Le deuxième pilier repose sur le patrimoine que nous avons bâti au fil des années. Il s’agit de proposer des rééditions en somptueuses intégrales de grandes œuvres de la science-fiction, celles qui m’ont personnellement marqué, ému et donné l’envie de me consacrer à ce métier.
Le troisième pilier, que nous développons depuis quelques années, concerne la littérature jeunesse, ce que l’on nomme aujourd’hui le Young Adult, mais avec une véritable ambition littéraire. Cette orientation est portée par Bleuenn Guillou, qui dirige la collection Naos au sein de notre maison.
Enfin, le quatrième pilier réside dans la publication d’ouvrages d’exception, avec la collection « Ourobores », qui existe depuis maintenant quinze ans. Il s’agit d’éditions remarquables par leur qualité et leur singularité. Nous avons, par exemple, publié l’Intégrale Lovecraft, qui a rencontré un grand succès public et continue d’attirer de nombreux lecteurs en librairie. Nous proposons ainsi régulièrement des éditions numérotées ainsi que de somptueux ouvrages encyclopédiques ou des atlas dédiés aux voyages dans des mondes imaginaires. Ces explorations au sein d’univers fictionnels constituent, à mon sens, l’une des spécificités majeures de la littérature de l’imaginaire. Bien sûr, la littérature générale s’y est aussi aventurée. On pense notamment à Gabriel García Márquez avec Cent ans de solitude, ou encore à Balzac et Zola, qui ont élaboré de vastes fresques romanesques au fil de leurs œuvres. Mais ce qui distingue fondamentalement la littérature de l’imaginaire, c’est que ses univers ne reposent ni sur le réel, ni sur l’Histoire. Tout y est à inventer. Tolkien fut l’un des premiers à se lancer dans cette entreprise, ouvrant la voie à de nombreux écrivains après lui. C’est, selon moi, l’une des signatures essentielles de ce genre littéraire : la capacité à bâtir un monde de toutes pièces, à y faire évoluer des histoires captivantes et à offrir aux lecteurs une invitation au voyage vers l’inconnu. Les ouvrages de la collection « Ourobores » rendent hommage à cette particularité du domaine.

☆ ☆ ☆ ☆ ☆ ☆ ☆

- **OBJECTIFS**
1) Reprenez le passage sur les piliers de la maison d'édition en commençant à « Le deuxième pilier » et en terminant à « à ce métier. », et remplacez « patrimoine » par « catalogue ».
2) Dans le passage sur les piliers de la maison d'édition, relevez tous les auteurs cités comme exemples de la littérature générale.

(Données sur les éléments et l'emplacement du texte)
☆ ☆ ☆ ☆ ☆ ☆ ☆

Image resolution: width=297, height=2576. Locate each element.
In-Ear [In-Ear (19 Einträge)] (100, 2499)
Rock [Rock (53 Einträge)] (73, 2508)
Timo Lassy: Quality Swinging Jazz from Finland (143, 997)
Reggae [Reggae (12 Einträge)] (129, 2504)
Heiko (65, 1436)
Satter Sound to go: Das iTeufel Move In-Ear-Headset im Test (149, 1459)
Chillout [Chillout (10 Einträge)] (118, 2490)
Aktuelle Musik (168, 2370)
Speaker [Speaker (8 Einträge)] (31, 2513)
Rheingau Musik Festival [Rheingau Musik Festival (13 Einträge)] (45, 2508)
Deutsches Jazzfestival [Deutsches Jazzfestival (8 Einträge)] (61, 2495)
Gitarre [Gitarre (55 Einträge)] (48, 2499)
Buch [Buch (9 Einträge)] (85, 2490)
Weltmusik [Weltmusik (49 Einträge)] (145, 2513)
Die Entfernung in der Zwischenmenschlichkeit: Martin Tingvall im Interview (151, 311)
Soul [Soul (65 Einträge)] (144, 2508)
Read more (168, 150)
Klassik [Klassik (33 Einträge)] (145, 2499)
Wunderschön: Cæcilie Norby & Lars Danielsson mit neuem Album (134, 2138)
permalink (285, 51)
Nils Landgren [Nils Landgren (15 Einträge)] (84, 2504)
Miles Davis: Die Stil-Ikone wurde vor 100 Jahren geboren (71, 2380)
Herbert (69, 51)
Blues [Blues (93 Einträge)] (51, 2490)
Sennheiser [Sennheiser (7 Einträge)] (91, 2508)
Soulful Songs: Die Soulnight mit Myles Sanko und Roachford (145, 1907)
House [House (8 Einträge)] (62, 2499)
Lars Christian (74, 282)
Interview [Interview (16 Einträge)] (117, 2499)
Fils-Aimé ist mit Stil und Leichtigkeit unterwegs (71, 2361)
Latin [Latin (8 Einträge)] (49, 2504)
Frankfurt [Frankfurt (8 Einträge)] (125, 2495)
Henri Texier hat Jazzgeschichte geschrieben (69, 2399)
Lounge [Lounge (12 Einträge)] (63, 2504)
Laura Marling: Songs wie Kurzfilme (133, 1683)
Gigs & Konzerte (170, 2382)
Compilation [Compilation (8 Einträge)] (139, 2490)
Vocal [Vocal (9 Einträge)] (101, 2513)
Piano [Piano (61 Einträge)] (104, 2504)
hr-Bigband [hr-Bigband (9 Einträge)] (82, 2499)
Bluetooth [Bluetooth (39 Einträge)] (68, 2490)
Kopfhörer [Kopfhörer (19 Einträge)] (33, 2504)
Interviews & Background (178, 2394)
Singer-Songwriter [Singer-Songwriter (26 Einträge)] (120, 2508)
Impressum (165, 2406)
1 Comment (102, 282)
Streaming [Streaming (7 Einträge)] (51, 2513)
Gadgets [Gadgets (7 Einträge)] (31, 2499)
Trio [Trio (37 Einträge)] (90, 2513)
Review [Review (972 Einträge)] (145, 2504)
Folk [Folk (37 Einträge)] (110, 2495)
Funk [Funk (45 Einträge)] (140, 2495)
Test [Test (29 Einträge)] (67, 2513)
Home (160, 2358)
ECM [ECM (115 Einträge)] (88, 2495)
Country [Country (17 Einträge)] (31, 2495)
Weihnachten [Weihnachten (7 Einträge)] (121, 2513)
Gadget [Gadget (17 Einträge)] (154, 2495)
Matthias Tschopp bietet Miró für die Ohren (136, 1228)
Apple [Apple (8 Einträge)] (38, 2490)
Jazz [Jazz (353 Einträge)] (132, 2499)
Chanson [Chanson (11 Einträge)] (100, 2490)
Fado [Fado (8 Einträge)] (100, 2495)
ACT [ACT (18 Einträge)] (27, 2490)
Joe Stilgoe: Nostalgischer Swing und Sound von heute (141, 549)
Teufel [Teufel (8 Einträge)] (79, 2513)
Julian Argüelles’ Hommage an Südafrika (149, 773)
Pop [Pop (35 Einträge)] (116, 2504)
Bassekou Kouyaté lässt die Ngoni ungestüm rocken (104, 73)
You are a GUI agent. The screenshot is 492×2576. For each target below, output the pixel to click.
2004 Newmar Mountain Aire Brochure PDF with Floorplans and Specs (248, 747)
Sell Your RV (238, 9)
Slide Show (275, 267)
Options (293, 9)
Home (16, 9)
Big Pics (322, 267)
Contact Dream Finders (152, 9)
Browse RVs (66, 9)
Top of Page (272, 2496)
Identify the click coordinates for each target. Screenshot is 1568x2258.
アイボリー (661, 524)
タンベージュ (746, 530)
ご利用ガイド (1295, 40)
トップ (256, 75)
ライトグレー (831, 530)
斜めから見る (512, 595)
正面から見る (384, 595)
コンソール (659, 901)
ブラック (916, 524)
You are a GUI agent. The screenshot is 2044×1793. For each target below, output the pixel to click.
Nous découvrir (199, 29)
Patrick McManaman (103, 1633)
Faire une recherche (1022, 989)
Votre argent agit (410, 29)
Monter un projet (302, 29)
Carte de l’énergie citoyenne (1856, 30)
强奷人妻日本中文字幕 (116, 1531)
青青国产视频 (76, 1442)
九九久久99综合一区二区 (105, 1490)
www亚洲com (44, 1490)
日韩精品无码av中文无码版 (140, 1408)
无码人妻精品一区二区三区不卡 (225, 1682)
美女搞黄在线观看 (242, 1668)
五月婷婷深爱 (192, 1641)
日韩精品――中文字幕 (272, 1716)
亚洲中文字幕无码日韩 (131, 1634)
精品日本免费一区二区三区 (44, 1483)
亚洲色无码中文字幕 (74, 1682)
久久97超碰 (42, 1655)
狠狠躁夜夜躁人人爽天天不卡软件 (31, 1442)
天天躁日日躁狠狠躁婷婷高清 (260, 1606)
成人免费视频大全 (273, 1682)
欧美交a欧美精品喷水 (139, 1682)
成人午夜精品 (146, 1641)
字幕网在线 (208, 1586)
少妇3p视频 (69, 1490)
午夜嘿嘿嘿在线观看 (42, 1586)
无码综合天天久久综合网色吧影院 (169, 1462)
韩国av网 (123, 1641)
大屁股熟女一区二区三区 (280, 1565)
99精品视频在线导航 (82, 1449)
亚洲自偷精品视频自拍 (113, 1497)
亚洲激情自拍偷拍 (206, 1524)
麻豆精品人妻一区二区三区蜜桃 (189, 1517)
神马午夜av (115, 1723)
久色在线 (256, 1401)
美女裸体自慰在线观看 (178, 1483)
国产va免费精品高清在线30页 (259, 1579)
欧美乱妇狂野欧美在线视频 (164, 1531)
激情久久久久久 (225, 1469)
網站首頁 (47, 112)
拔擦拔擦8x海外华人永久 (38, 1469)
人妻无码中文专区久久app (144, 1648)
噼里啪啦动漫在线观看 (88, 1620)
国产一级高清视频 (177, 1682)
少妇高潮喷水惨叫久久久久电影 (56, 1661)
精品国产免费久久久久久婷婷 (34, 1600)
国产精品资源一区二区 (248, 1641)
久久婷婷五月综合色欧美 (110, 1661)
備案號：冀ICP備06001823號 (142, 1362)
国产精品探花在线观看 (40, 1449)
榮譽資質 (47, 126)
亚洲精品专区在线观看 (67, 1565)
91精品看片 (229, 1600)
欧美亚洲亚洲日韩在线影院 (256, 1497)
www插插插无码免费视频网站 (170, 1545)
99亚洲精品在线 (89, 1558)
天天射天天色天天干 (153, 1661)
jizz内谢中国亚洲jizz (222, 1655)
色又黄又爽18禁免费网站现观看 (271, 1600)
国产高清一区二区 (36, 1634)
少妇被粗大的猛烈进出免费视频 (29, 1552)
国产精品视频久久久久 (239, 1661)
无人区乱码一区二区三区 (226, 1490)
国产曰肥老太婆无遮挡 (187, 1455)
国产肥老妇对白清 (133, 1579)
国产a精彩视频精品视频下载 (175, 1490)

☆ ☆ ☆ ☆ ☆ ☆ ☆

- **RÉSULTATS**
1)
Le deuxième pilier repose sur le catalogue que nous avons bâti au fil des années. Il s’agit de proposer des rééditions en somptueuses intégrales de grandes œuvres de la science-fiction, celles qui m’ont personnellement marqué, ému et donné l’envie de me consacrer à ce métier.

2)
- Gabriel García Márquez
- Balzac
- Zola